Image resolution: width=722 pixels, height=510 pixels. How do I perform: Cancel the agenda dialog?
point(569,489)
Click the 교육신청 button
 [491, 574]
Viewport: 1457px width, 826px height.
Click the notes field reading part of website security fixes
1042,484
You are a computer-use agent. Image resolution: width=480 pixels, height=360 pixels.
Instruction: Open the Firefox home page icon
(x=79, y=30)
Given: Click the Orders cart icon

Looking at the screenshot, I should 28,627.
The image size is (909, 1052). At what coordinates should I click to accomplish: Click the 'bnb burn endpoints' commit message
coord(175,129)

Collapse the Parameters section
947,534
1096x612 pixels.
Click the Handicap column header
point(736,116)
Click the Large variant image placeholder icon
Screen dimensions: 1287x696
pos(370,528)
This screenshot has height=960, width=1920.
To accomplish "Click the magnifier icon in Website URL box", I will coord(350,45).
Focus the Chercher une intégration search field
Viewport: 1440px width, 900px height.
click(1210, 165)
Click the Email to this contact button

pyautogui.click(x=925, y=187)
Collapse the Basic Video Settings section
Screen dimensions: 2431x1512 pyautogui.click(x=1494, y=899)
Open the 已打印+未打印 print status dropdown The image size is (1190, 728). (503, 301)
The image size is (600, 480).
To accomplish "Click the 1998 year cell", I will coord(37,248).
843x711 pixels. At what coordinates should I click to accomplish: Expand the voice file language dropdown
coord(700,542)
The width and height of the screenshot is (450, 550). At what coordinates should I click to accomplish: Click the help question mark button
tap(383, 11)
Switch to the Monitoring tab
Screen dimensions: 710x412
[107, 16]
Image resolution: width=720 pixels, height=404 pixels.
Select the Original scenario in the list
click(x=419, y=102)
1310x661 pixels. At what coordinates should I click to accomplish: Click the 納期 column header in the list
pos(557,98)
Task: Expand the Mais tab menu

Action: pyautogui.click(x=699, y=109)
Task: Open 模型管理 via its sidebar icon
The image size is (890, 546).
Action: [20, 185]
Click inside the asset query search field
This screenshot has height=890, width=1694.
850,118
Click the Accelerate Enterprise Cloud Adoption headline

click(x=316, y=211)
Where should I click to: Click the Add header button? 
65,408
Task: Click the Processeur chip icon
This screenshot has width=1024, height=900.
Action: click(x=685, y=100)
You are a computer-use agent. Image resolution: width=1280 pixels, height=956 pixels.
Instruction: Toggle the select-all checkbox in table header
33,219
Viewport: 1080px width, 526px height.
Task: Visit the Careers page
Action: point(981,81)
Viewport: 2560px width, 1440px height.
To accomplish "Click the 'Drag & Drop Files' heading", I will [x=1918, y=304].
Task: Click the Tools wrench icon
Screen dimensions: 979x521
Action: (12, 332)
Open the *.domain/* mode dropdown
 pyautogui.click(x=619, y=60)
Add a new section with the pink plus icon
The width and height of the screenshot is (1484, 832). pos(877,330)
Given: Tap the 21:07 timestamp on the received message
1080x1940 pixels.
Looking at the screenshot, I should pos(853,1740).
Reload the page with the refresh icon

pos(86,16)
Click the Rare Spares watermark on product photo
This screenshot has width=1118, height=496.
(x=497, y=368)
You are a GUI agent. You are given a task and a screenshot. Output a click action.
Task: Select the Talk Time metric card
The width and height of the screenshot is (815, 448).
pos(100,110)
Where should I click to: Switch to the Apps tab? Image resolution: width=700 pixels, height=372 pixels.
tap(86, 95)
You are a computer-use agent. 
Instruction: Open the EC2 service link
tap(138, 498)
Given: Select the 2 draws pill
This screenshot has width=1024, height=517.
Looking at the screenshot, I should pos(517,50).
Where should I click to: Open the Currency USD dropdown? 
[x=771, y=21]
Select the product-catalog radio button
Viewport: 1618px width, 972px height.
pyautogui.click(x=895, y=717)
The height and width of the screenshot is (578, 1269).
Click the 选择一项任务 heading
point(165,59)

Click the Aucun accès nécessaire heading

────────────────

- Requirement: With the material above as the source, restate each line word for word.

- Finished task:
Image resolution: width=722 pixels, height=510 pixels. How do I perform: Cancel the agenda dialog?
point(569,489)
Click the 교육신청 button
 [491, 574]
Viewport: 1457px width, 826px height.
Click the notes field reading part of website security fixes
1042,484
You are a computer-use agent. Image resolution: width=480 pixels, height=360 pixels.
Instruction: Open the Firefox home page icon
(x=79, y=30)
Given: Click the Orders cart icon

Looking at the screenshot, I should 28,627.
The image size is (909, 1052). At what coordinates should I click to accomplish: Click the 'bnb burn endpoints' commit message
coord(175,129)

Collapse the Parameters section
947,534
1096x612 pixels.
Click the Handicap column header
point(736,116)
Click the Large variant image placeholder icon
Screen dimensions: 1287x696
pos(370,528)
This screenshot has height=960, width=1920.
To accomplish "Click the magnifier icon in Website URL box", I will coord(350,45).
Focus the Chercher une intégration search field
Viewport: 1440px width, 900px height.
click(1210, 165)
Click the Email to this contact button

pyautogui.click(x=925, y=187)
Collapse the Basic Video Settings section
Screen dimensions: 2431x1512 pyautogui.click(x=1494, y=899)
Open the 已打印+未打印 print status dropdown The image size is (1190, 728). (503, 301)
The image size is (600, 480).
To accomplish "Click the 1998 year cell", I will coord(37,248).
843x711 pixels. At what coordinates should I click to accomplish: Expand the voice file language dropdown
coord(700,542)
The width and height of the screenshot is (450, 550). At what coordinates should I click to accomplish: Click the help question mark button
tap(383, 11)
Switch to the Monitoring tab
Screen dimensions: 710x412
[107, 16]
Image resolution: width=720 pixels, height=404 pixels.
Select the Original scenario in the list
click(x=419, y=102)
1310x661 pixels. At what coordinates should I click to accomplish: Click the 納期 column header in the list
pos(557,98)
Task: Expand the Mais tab menu

Action: pyautogui.click(x=699, y=109)
Task: Open 模型管理 via its sidebar icon
The image size is (890, 546).
Action: [20, 185]
Click inside the asset query search field
This screenshot has height=890, width=1694.
850,118
Click the Accelerate Enterprise Cloud Adoption headline

click(x=316, y=211)
Where should I click to: Click the Add header button? 
65,408
Task: Click the Processeur chip icon
This screenshot has width=1024, height=900.
Action: click(x=685, y=100)
You are a computer-use agent. Image resolution: width=1280 pixels, height=956 pixels.
Instruction: Toggle the select-all checkbox in table header
33,219
Viewport: 1080px width, 526px height.
Task: Visit the Careers page
Action: point(981,81)
Viewport: 2560px width, 1440px height.
To accomplish "Click the 'Drag & Drop Files' heading", I will [x=1918, y=304].
Task: Click the Tools wrench icon
Screen dimensions: 979x521
Action: (12, 332)
Open the *.domain/* mode dropdown
 pyautogui.click(x=619, y=60)
Add a new section with the pink plus icon
The width and height of the screenshot is (1484, 832). pos(877,330)
Given: Tap the 21:07 timestamp on the received message
1080x1940 pixels.
Looking at the screenshot, I should pos(853,1740).
Reload the page with the refresh icon

pos(86,16)
Click the Rare Spares watermark on product photo
This screenshot has width=1118, height=496.
(x=497, y=368)
You are a GUI agent. You are given a task and a screenshot. Output a click action.
Task: Select the Talk Time metric card
The width and height of the screenshot is (815, 448).
pos(100,110)
Where should I click to: Switch to the Apps tab? Image resolution: width=700 pixels, height=372 pixels.
tap(86, 95)
You are a computer-use agent. 
Instruction: Open the EC2 service link
tap(138, 498)
Given: Select the 2 draws pill
This screenshot has width=1024, height=517.
Looking at the screenshot, I should pos(517,50).
Where should I click to: Open the Currency USD dropdown? 
[x=771, y=21]
Select the product-catalog radio button
Viewport: 1618px width, 972px height.
pyautogui.click(x=895, y=717)
The height and width of the screenshot is (578, 1269).
Click the 选择一项任务 heading
point(165,59)

Click the Aucun accès nécessaire heading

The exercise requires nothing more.